MDA has awarded a research grant totaling $219,000 over three years to Claudio Sette, associate professor for the department of public health and cell biology at the University of Rome Tor Vergata in Rome, Italy. The new funds will help support Sette’s study of the molecular mechanisms underlying spinal muscular atrophy (SMA).
SMA is caused by mutations in the SMN1 gene, which leads to a deficiency of the protein SMN (for "survival of motor neuron") and subsequent degeneration and death of the motor neurons in the spinal cord. Although SMN2, a gene almost identical to SMN1, is present in humans, it's unable to compensate for SMN1's loss due to differences in the two genes' protein-building instructions. With the exception of the case in which an occasional error may result in a functional or partially functional protein, SMN2-derived proteins are short, highly unstable, and for the most part nonfunctional.

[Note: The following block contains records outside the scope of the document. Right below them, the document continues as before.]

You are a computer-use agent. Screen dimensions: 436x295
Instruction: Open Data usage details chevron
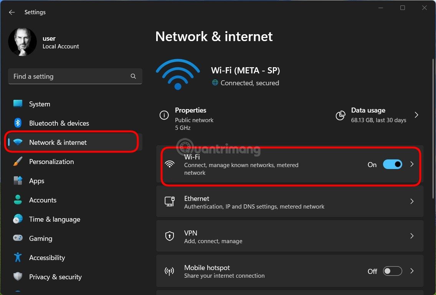coord(416,115)
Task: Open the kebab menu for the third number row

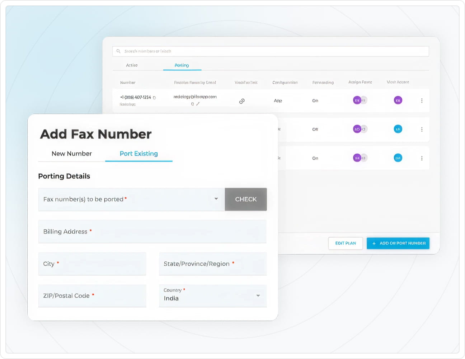Action: pos(422,158)
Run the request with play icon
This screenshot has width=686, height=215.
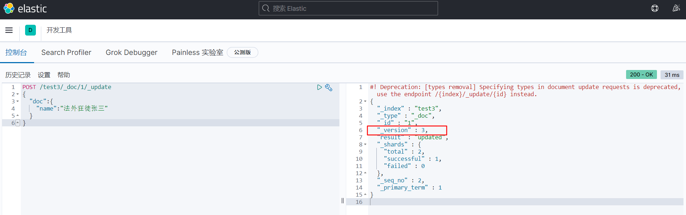(319, 87)
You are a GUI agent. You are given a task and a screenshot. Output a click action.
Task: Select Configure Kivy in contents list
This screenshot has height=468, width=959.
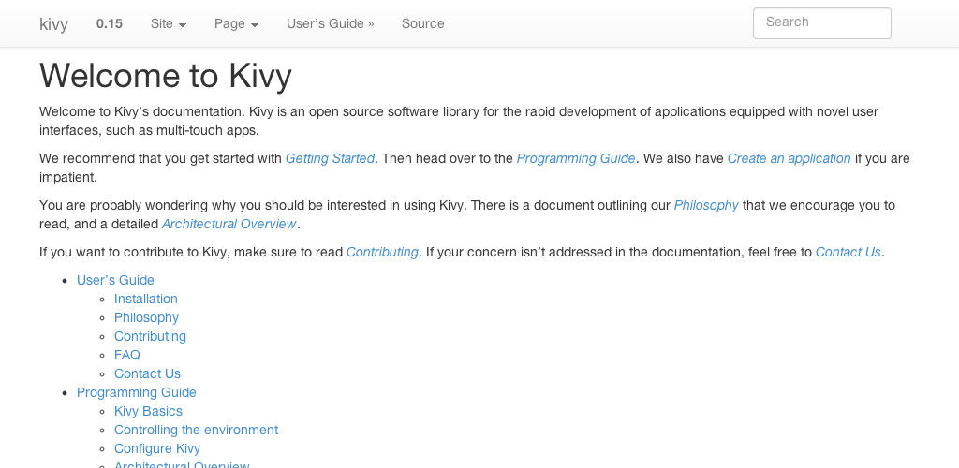coord(156,448)
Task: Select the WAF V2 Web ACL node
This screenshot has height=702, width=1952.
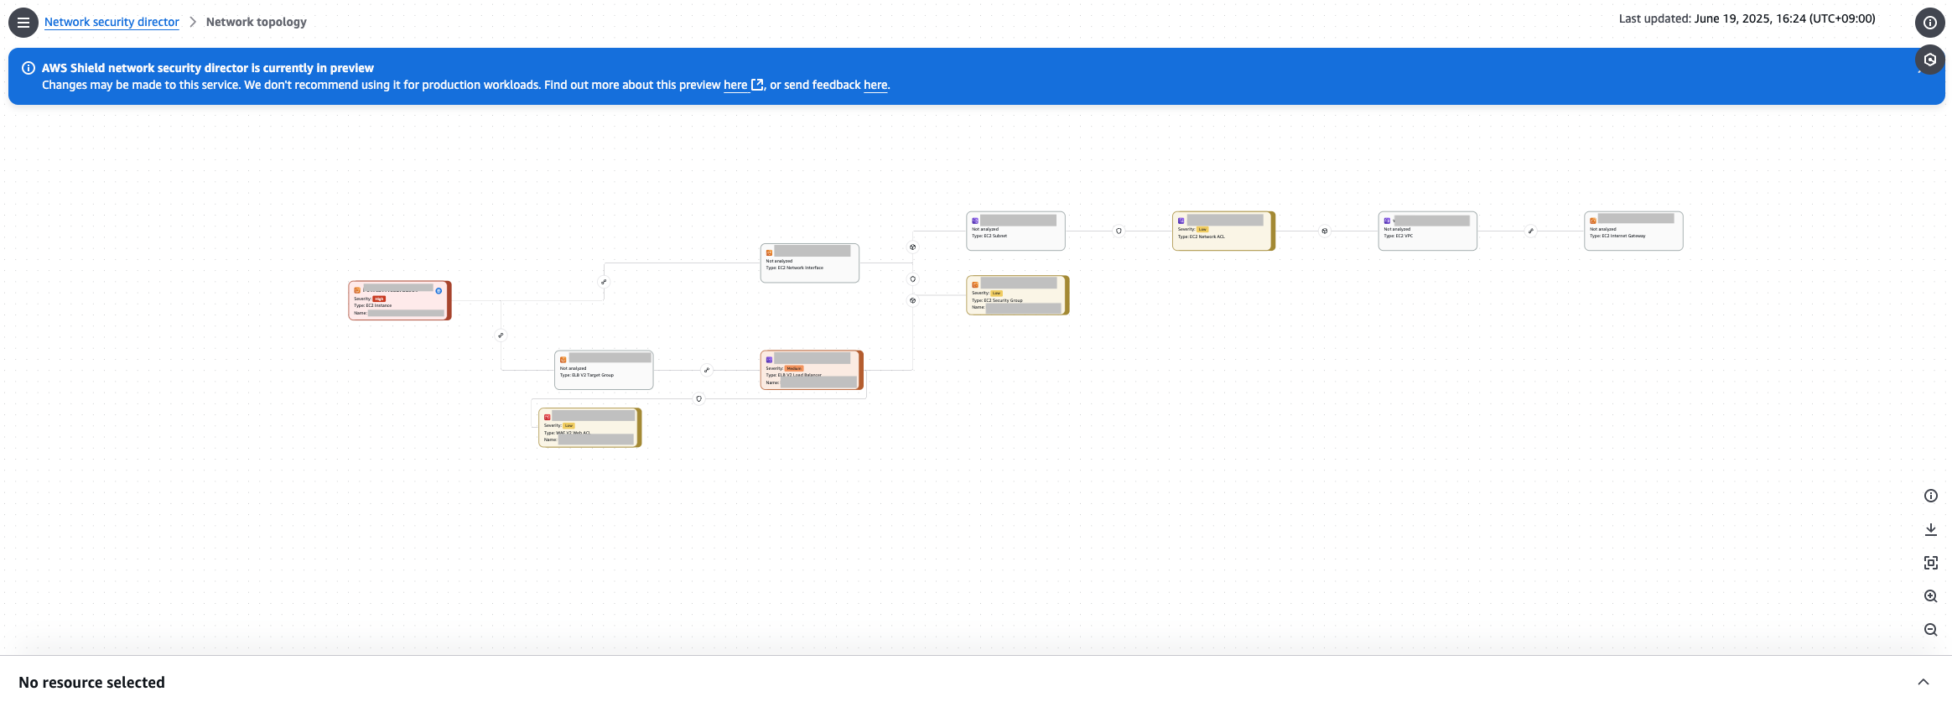Action: point(590,428)
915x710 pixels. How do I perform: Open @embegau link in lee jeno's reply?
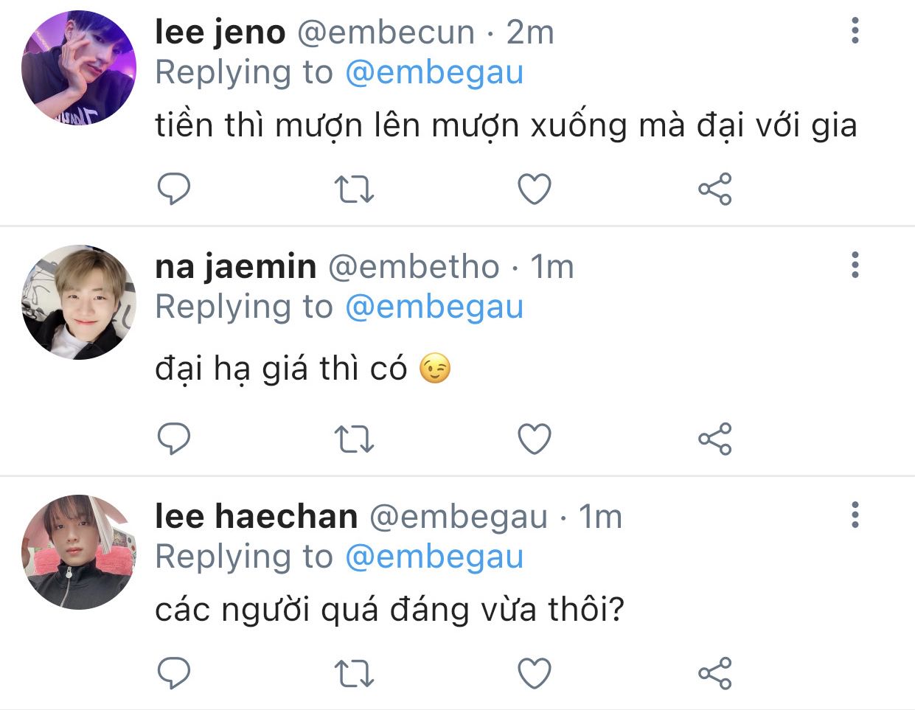pos(434,73)
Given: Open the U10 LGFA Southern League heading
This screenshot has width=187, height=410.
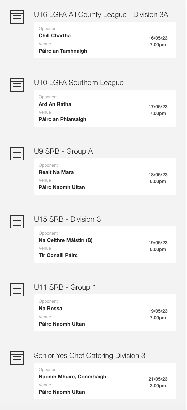Looking at the screenshot, I should tap(78, 83).
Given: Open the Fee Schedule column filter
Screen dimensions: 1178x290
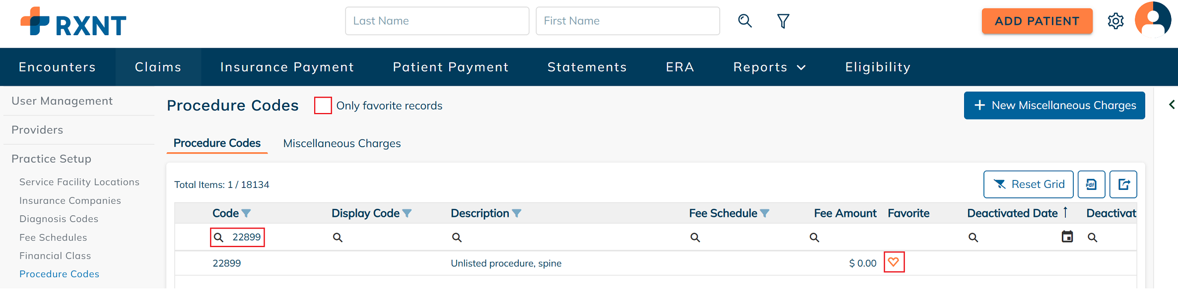Looking at the screenshot, I should pyautogui.click(x=764, y=213).

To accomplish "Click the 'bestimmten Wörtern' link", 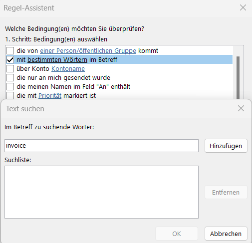I will (57, 60).
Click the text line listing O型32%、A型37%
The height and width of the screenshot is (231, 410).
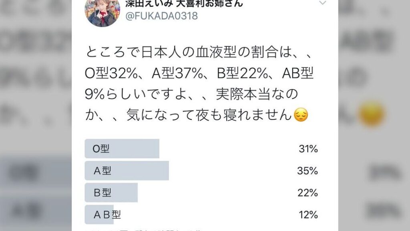point(199,74)
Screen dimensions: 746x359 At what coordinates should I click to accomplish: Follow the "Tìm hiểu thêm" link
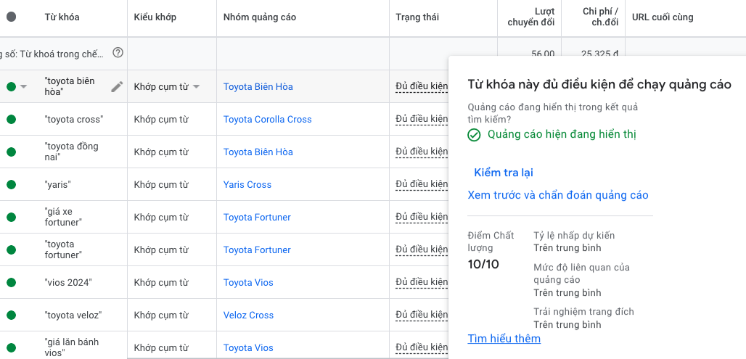(x=504, y=339)
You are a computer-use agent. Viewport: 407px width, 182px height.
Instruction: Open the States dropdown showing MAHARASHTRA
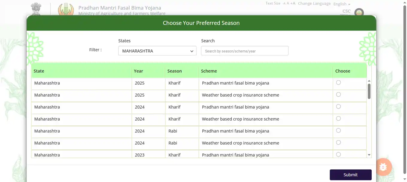[x=157, y=51]
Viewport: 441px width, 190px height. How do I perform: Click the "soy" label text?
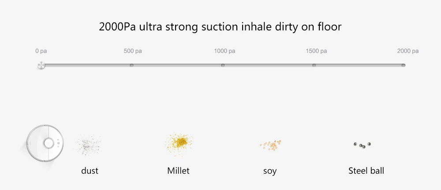(x=270, y=171)
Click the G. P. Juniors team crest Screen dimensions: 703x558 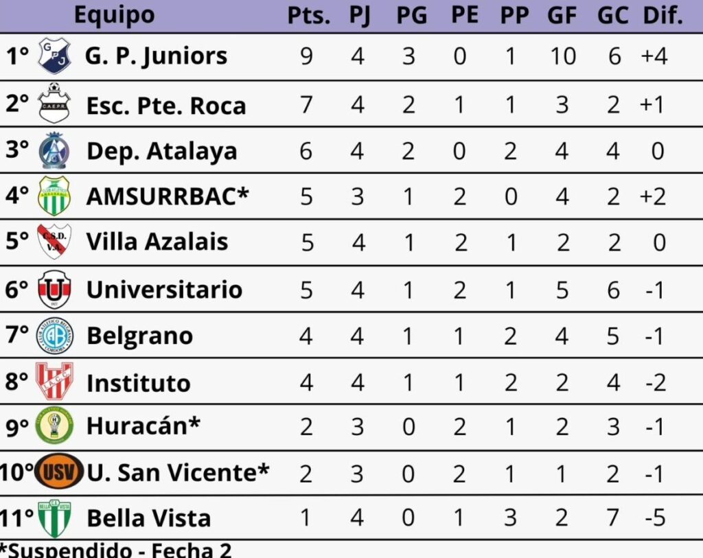point(54,56)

Sette and colleagues intend to test a variety of ways to modulate the SMN2 gene, forcing it to mimic the SMN1 gene and process its protein-building instructions in such a way as to lead to the production of functional SMN protein and prevention of motor neuron degeneration and death. Results from Sette’s work should increase understanding of the molecular mechanisms responsible for SMA — in particular, the molecular defects responsible for motor neuron degeneration. In addition, the group’s studies may lead to new therapeutic approaches for treatment of the disease.
Funding for this MDA grant began February 1, 2011.